● **ASSIGNMENT**
For the string "search", report how many lines in the records below contain it, and nothing more.

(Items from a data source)
====

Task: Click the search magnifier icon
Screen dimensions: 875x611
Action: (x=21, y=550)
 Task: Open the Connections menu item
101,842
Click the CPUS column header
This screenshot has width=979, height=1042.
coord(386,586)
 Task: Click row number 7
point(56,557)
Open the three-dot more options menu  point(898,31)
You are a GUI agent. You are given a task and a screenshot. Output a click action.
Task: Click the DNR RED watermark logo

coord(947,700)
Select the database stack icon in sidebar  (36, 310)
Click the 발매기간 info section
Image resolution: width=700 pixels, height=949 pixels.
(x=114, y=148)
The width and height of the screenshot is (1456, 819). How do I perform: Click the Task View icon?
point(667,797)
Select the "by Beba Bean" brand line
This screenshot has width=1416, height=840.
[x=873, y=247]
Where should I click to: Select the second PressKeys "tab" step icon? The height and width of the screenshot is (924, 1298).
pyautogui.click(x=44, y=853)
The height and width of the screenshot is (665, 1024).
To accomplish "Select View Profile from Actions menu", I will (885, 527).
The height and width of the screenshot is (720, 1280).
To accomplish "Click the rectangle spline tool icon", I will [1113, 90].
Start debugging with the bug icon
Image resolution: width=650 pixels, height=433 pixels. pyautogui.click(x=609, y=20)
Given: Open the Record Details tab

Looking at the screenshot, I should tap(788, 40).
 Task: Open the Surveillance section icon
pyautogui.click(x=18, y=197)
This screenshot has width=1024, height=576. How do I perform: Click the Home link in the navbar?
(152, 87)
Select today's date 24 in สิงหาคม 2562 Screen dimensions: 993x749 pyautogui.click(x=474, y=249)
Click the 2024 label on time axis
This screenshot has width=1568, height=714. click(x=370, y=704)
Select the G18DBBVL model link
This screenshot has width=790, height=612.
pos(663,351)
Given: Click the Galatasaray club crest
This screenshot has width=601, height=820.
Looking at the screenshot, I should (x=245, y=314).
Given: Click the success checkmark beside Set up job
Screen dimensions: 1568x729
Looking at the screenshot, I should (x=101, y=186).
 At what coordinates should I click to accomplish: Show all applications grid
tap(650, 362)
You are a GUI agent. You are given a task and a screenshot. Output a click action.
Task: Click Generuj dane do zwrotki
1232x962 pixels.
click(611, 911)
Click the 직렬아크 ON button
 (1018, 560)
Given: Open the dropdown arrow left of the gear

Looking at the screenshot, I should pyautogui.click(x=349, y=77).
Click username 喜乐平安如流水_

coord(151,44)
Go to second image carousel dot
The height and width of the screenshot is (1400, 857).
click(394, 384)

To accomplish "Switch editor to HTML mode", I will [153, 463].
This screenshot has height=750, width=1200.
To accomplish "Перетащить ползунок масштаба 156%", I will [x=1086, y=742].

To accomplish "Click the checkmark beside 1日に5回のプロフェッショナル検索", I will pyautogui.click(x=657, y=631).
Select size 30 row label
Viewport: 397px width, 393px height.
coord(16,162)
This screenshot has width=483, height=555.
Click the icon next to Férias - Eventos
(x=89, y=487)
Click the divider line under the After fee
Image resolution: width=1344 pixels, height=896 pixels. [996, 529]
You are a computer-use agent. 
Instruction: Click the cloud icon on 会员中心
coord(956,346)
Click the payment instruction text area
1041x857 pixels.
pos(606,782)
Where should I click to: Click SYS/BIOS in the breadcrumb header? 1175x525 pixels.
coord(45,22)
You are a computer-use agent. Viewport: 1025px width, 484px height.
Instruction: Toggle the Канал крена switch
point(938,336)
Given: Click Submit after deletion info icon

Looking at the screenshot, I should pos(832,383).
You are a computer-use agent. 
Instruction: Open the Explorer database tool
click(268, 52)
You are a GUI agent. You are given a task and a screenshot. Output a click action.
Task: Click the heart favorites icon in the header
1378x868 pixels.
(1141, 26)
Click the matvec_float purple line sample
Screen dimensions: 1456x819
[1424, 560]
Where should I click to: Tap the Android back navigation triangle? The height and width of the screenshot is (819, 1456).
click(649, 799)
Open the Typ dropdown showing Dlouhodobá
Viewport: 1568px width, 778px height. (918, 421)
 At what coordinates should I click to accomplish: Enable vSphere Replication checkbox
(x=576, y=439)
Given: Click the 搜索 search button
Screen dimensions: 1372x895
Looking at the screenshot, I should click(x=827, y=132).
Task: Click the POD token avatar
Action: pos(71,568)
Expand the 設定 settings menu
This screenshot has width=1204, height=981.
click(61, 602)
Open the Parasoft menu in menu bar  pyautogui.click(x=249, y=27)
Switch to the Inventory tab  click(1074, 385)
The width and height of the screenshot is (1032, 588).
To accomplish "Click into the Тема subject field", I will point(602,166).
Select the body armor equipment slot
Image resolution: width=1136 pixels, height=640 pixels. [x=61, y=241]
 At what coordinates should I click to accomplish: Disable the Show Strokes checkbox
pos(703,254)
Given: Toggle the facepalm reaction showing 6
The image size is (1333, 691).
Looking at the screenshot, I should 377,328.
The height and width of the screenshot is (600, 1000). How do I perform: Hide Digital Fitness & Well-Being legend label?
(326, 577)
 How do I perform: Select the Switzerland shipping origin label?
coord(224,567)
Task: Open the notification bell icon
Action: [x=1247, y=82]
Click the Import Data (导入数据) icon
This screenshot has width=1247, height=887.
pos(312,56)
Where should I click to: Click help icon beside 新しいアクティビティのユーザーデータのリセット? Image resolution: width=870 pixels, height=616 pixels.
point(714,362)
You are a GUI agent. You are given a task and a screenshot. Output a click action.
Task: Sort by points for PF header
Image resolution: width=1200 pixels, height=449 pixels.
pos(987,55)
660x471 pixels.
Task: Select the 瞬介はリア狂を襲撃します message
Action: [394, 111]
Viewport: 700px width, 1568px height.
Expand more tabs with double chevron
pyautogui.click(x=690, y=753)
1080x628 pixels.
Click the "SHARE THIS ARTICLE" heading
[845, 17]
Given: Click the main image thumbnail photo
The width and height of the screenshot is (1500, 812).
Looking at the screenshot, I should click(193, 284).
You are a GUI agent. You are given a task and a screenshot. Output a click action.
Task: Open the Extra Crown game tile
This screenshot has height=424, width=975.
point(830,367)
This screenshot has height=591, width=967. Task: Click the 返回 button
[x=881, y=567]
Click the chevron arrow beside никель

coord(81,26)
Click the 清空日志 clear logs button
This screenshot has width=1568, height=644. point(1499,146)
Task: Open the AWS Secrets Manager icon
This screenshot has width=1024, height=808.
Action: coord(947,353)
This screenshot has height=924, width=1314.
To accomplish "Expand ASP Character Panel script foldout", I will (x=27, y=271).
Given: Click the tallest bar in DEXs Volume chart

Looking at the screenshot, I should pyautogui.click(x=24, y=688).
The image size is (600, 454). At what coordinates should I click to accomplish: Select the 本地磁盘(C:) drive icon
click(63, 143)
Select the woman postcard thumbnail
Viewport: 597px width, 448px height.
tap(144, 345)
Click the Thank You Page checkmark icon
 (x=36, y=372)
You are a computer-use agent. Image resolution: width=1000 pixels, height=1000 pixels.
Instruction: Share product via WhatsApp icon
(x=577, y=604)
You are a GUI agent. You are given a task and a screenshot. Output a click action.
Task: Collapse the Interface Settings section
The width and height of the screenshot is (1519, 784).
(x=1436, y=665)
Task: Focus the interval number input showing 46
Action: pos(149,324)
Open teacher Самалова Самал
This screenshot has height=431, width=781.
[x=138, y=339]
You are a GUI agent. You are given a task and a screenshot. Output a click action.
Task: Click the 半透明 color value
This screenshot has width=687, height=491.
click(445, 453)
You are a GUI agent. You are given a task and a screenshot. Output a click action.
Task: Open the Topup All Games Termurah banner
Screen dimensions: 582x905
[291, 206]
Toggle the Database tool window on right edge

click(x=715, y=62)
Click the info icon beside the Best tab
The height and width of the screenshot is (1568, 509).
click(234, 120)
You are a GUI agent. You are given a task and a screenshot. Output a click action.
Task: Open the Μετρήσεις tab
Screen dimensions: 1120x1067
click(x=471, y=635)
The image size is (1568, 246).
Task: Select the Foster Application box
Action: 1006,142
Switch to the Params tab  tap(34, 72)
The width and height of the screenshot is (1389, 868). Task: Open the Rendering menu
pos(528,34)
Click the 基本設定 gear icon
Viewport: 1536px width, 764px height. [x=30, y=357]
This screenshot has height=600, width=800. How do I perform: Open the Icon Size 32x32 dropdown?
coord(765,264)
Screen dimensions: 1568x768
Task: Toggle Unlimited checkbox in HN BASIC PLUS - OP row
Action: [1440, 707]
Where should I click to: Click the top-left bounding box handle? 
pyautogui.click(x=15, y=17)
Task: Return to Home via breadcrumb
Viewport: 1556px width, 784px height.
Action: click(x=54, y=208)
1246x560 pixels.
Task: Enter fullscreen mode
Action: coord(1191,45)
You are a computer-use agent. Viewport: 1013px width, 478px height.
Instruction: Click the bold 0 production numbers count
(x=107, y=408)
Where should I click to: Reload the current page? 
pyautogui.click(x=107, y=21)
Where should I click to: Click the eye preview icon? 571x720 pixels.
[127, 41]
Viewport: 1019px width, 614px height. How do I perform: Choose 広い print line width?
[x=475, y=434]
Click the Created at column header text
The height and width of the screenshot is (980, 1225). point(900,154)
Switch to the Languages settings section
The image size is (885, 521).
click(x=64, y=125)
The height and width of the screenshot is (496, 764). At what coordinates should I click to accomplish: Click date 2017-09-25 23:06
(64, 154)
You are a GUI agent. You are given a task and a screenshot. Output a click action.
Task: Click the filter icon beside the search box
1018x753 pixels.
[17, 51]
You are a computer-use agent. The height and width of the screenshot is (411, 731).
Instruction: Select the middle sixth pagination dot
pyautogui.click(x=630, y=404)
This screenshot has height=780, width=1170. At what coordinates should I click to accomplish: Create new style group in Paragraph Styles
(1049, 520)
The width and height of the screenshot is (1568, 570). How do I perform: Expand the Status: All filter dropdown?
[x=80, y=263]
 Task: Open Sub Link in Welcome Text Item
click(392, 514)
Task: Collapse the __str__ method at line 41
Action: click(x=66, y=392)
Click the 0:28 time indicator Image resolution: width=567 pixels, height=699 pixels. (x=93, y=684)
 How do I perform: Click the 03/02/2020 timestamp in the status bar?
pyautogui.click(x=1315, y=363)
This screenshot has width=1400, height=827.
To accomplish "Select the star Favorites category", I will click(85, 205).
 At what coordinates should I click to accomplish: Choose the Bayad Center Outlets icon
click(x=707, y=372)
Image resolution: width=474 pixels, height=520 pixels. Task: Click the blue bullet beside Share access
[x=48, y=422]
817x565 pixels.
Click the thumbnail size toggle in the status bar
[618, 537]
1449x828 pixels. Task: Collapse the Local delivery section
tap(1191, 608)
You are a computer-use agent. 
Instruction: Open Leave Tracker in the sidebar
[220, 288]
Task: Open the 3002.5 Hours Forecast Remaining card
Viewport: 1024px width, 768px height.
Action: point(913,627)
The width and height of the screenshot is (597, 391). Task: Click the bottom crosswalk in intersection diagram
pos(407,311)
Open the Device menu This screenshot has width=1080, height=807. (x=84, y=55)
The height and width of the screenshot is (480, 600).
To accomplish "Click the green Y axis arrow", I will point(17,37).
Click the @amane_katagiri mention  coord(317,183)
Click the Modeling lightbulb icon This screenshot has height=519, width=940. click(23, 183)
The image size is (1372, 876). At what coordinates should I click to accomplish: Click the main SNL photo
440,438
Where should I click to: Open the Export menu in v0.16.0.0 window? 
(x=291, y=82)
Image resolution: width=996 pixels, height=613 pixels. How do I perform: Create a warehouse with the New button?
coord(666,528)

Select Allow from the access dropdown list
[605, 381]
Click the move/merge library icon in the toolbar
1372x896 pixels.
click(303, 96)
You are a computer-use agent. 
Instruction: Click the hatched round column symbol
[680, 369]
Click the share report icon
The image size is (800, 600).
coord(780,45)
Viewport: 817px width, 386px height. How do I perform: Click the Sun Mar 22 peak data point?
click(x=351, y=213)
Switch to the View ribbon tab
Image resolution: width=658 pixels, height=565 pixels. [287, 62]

====

● **EXERCISE SOLUTION**
3